[DESCRIPTION OF THE TASK]: Copy the data below word for word, from the line with "You are a GUI" to the line with "Image resolution: width=1136", including both of those lines, and leave out the pictures.

********************

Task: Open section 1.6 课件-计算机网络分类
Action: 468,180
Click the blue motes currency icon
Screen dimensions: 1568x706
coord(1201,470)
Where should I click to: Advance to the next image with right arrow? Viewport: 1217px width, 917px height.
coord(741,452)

********************

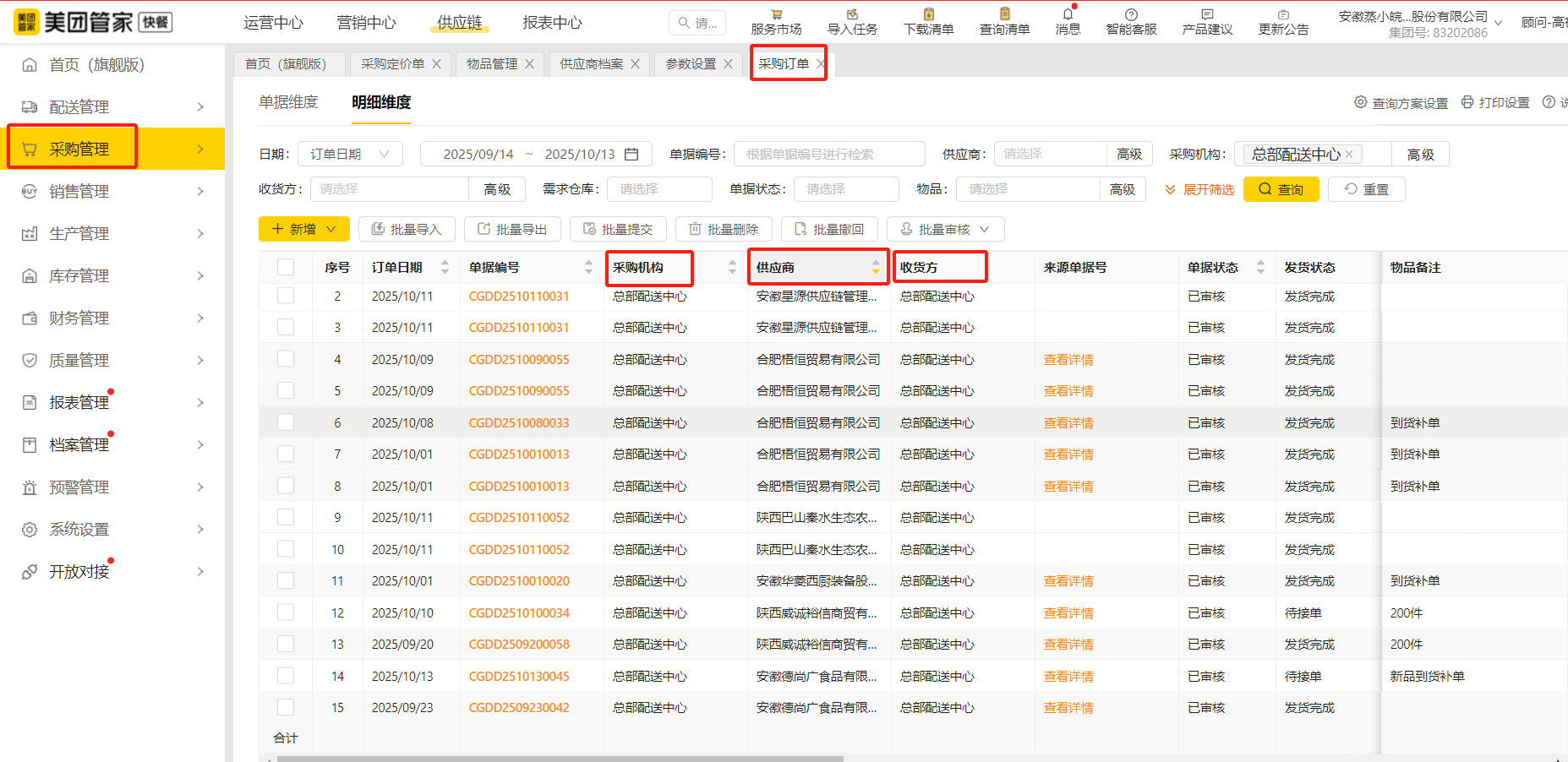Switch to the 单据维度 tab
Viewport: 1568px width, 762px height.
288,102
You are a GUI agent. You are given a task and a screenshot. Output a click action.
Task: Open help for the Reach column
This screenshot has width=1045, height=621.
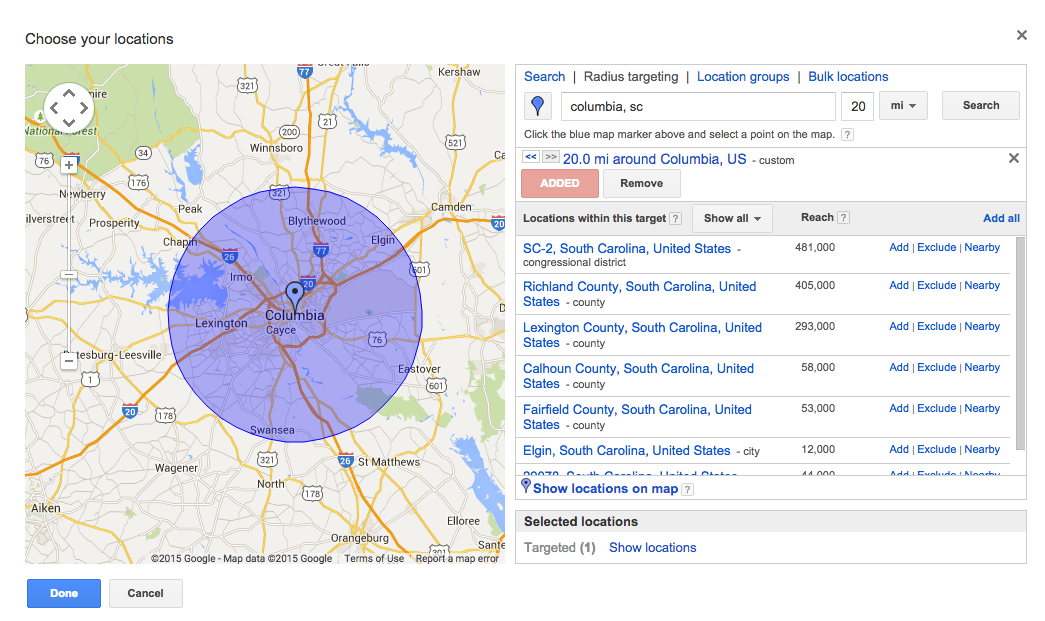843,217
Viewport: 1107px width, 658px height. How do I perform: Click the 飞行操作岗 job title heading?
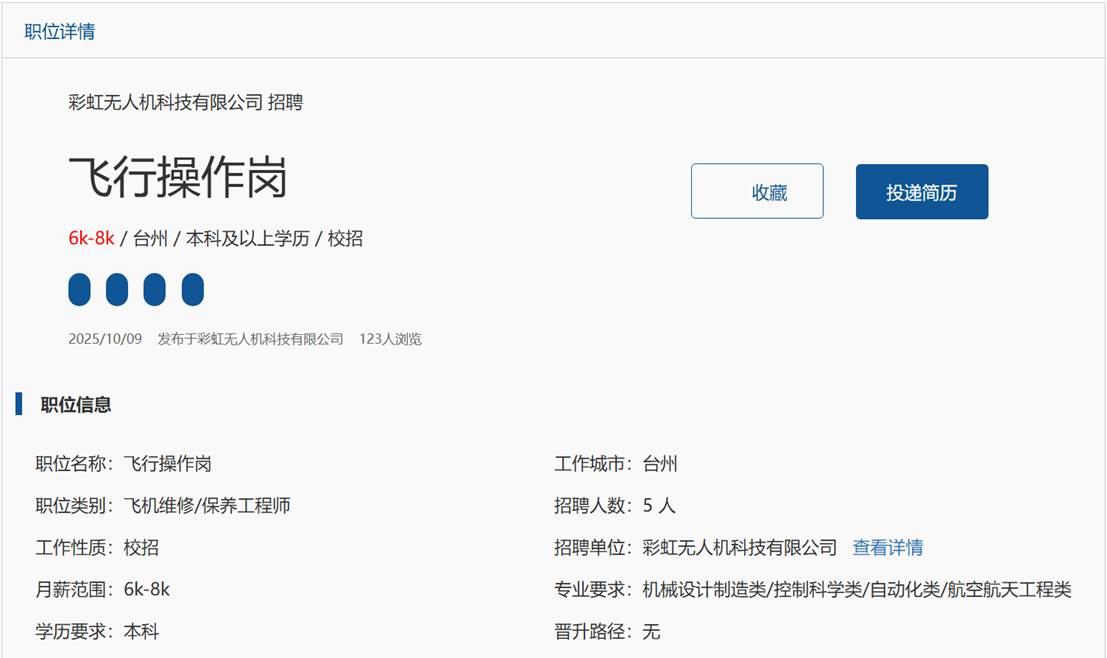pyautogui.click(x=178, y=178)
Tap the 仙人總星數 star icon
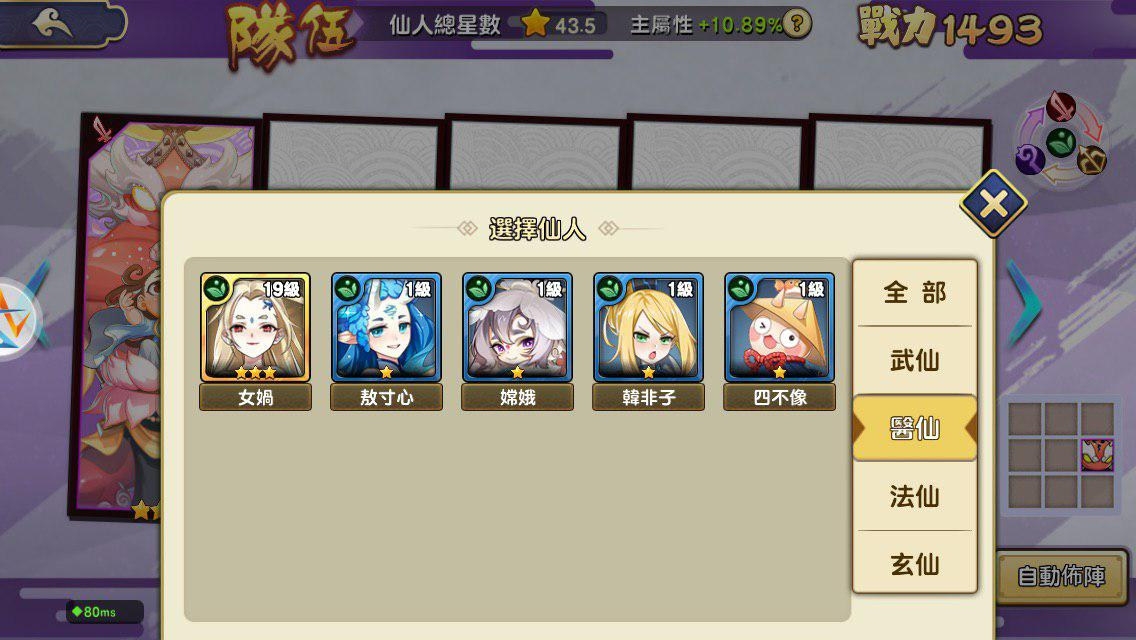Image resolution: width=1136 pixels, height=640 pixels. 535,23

********************

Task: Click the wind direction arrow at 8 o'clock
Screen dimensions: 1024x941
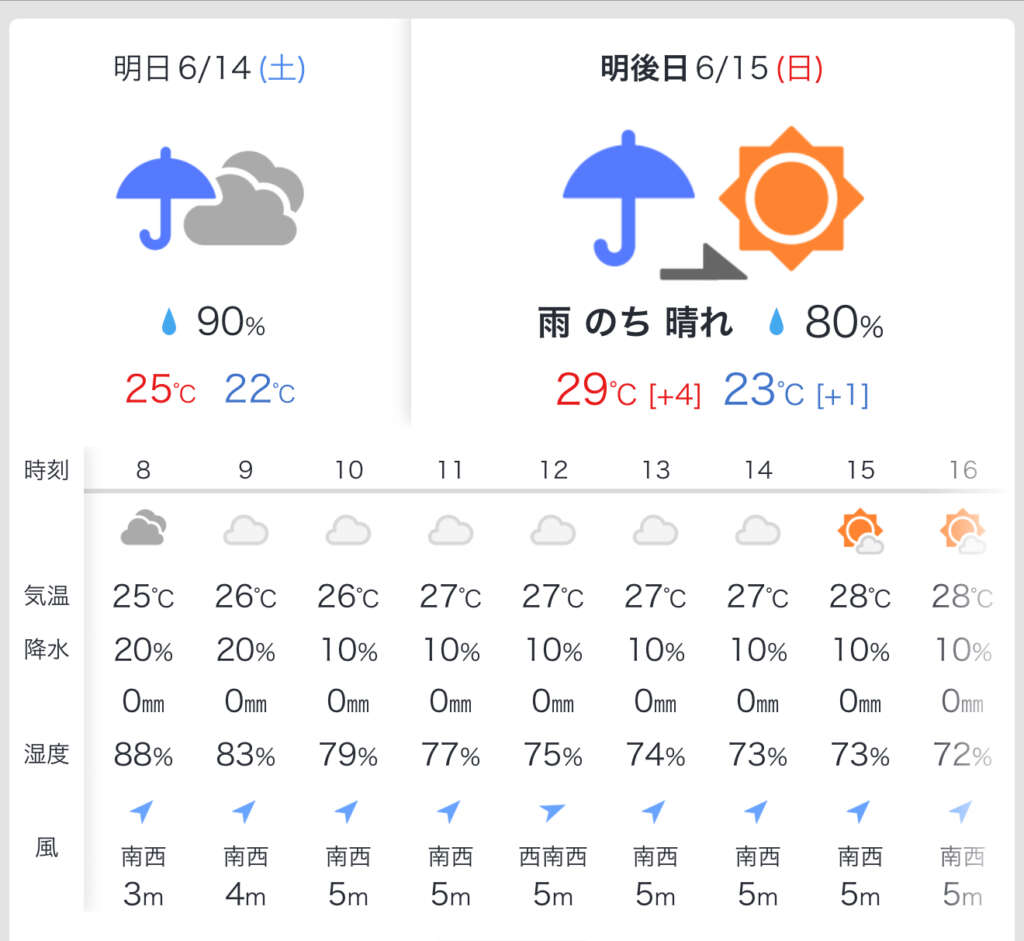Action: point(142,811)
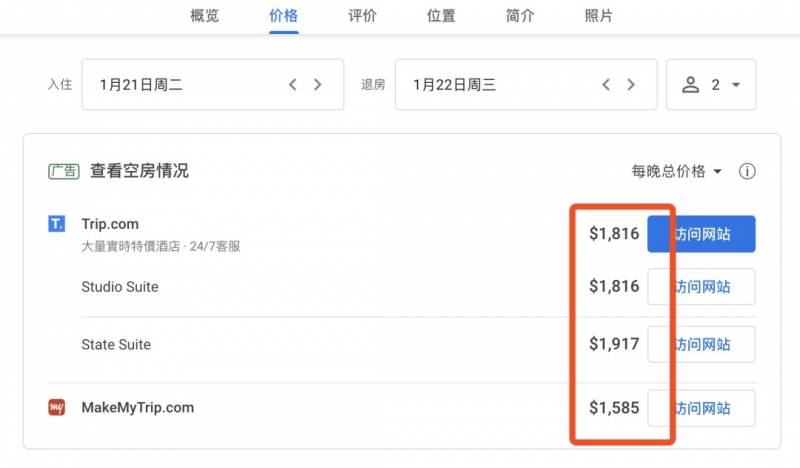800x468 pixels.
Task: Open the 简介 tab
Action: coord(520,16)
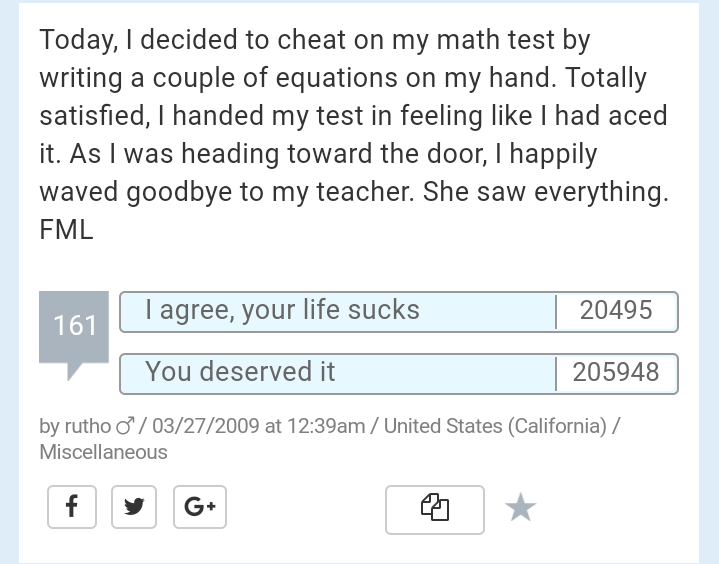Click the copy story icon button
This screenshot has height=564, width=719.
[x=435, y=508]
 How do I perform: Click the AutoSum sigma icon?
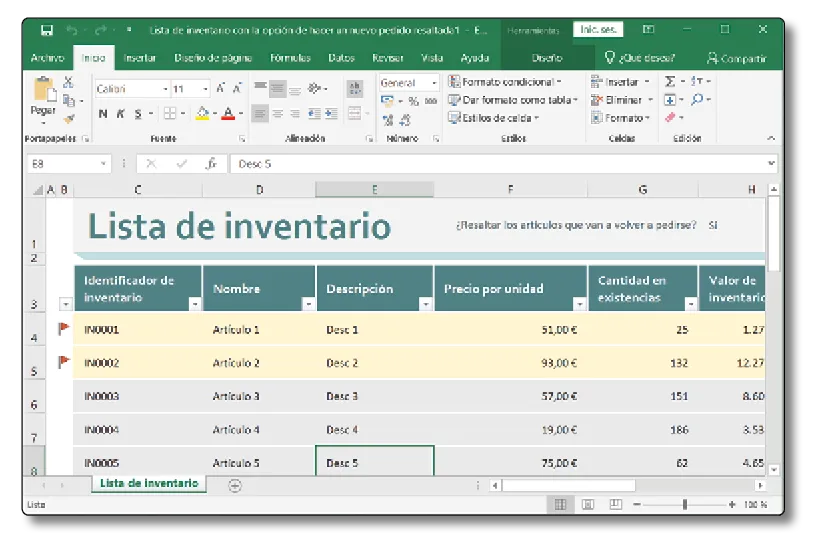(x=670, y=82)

********************

[THE ANSWER]:
You are a GUI agent. You are given a task and a screenshot. Output a click action.
Task: Open help for the Reach column
This screenshot has width=1045, height=621.
843,217
Viewport: 1107px width, 658px height. How do I perform: Click the 飞行操作岗 job title heading?
pyautogui.click(x=178, y=178)
Tap the 仙人總星數 star icon
Image resolution: width=1136 pixels, height=640 pixels. 535,23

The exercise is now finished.